# Bellator 82 Pick the Card



## dudeabides (Sep 30, 2008)

Bellator FC 82 takes place in 6 days November 30th at 6:30 PM Eastern. If you would like to compete against other forum members picking the winners for this card, send me a pm with your choices for the 10 fights before the event starts. Whoever gets the most right will receive 500,000 credits, and if you get 10 out of 10 it will be doubled. 

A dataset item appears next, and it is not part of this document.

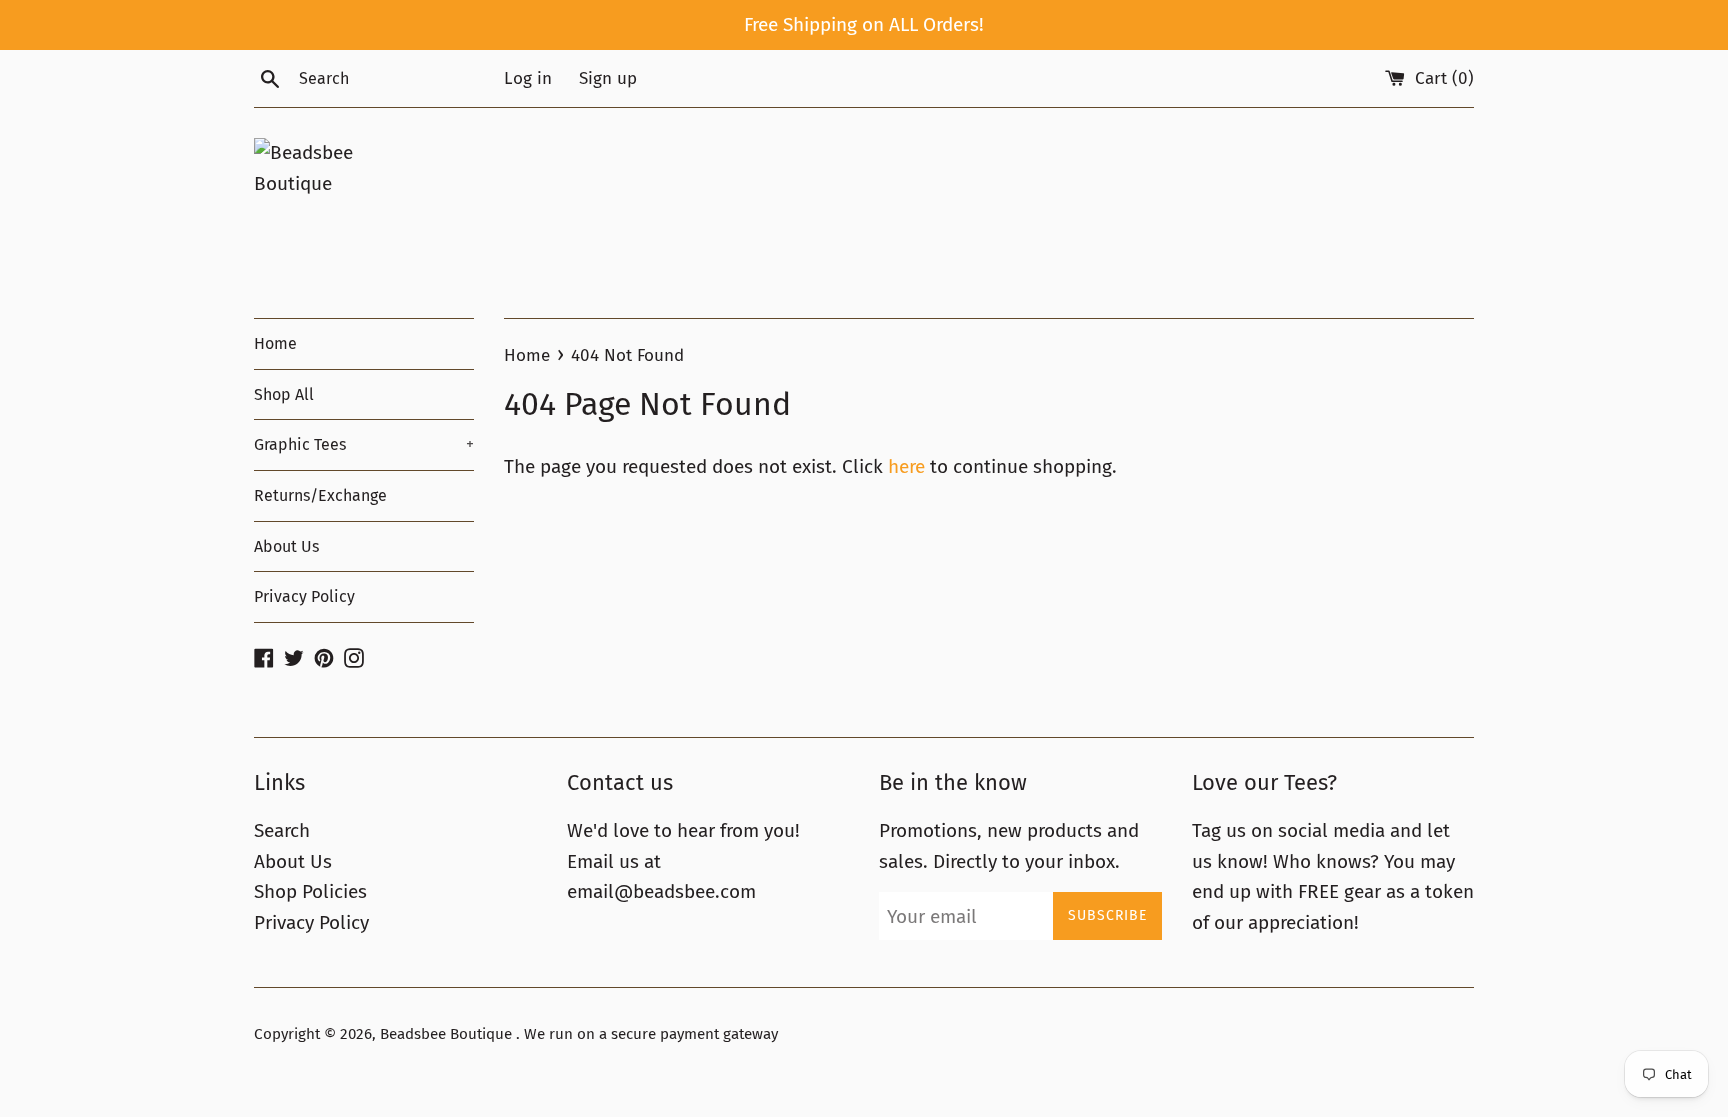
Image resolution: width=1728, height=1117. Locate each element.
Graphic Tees (364, 444)
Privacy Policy (304, 596)
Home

> Lyman Good vs. Andrey Koreshkov
> Tony Hervey vs. Alexander Sarnavskiy
> Kala Hose vs. Doug Marshall
> Jason Fischer vs. David Rickels
> ...




Picks sent by:

SmackyBear
OHKO
IcemanCometh
kantowrestler


----------



## IcemanCometh (Mar 9, 2007)

In again.


----------



## kantowrestler (Jun 6, 2009)

I'm in for this one.


----------



## dudeabides (Sep 30, 2008)

Bellator 82 pick results for...

IcemanCometh


> Koreshkov *Right*
> Sarnavsky *Right*
> Marshall *Right*
> Rickels *Right*
> ...


kantowrestler


> Andrey Koreshkov *Right*
> Alexander Sarnavskiy *Right*
> Doug Marshall *Right*
> David Rickels *Right*
> ...


OHKO


> Lyman Good *Wrong*
> Alexander Sarnivskiy *Right*
> Doug Marshall *Right*
> David Rickels *Right*
> ...


SmackyBear


> Andrey Koreshkov *Right*
> Alexander Sarnavskiy *Right*
> Doug Marshall *Right*
> David Rickels *Right*
> ...


Here were the fight results...



> David Rickels defeats Jason Fischer by unanimous decision.
> Doug Marshall defeats Kala Hose by KO (left hook), Round 1.
> Alexander Sarnavskiy defeats Tony Hervey by unanimous decision.
> Giva Santana defeats Brendan Seguin by submission (kneebar), Round 2.
> ...


Link

And the winner is ... kantowrestler with some nice picking to come in at 80 percent. Sending you the credits right now and thanks for playing.

We can play again next week if you guys want to for Bellator 83 with the lightweight finals.


----------



## SmackyBear (Feb 14, 2008)

Good job, homie. That was a close one.


----------



## kantowrestler (Jun 6, 2009)

Wow, I won!


----------